__Exercise description__:
Swap "Get in touch" for "Contact us" in the records from the line with "Privacy & Cookie Policy (128, 440)" to the line with "Dr. Li Zhou", and give those lines again with nothing else changed.

__Given data__:
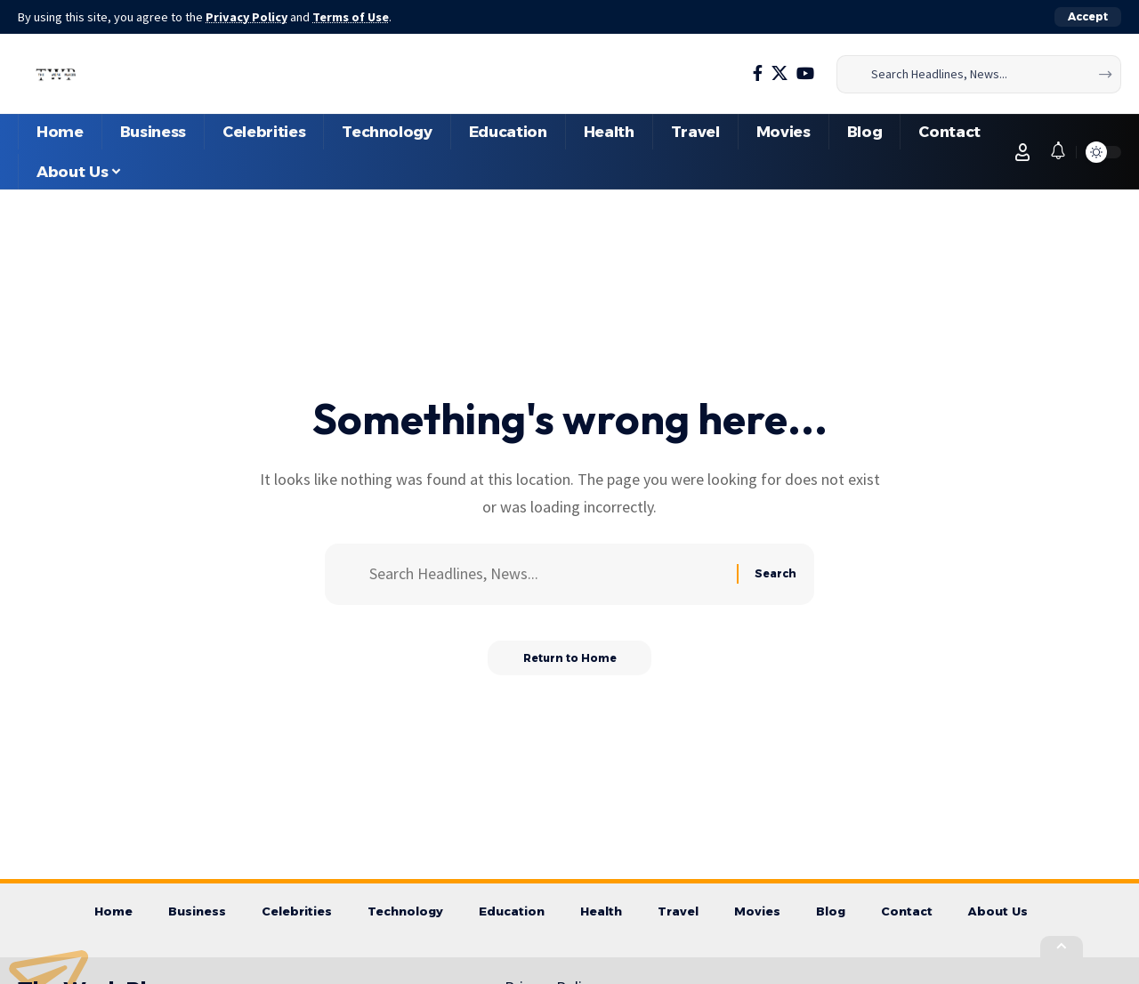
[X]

* * *

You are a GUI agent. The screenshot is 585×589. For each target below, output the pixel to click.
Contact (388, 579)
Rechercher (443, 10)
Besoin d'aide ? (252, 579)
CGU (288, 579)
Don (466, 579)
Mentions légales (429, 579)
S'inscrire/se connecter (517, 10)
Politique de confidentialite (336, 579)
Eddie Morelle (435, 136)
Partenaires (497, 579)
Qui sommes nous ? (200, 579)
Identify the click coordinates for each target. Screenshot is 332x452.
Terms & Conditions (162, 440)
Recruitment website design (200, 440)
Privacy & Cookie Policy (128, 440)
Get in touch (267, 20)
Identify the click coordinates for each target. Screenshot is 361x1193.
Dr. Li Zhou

__Result below__:
Privacy & Cookie Policy (128, 440)
Contact us (267, 20)
Identify the click coordinates for each target. Screenshot is 361x1193.
Dr. Li Zhou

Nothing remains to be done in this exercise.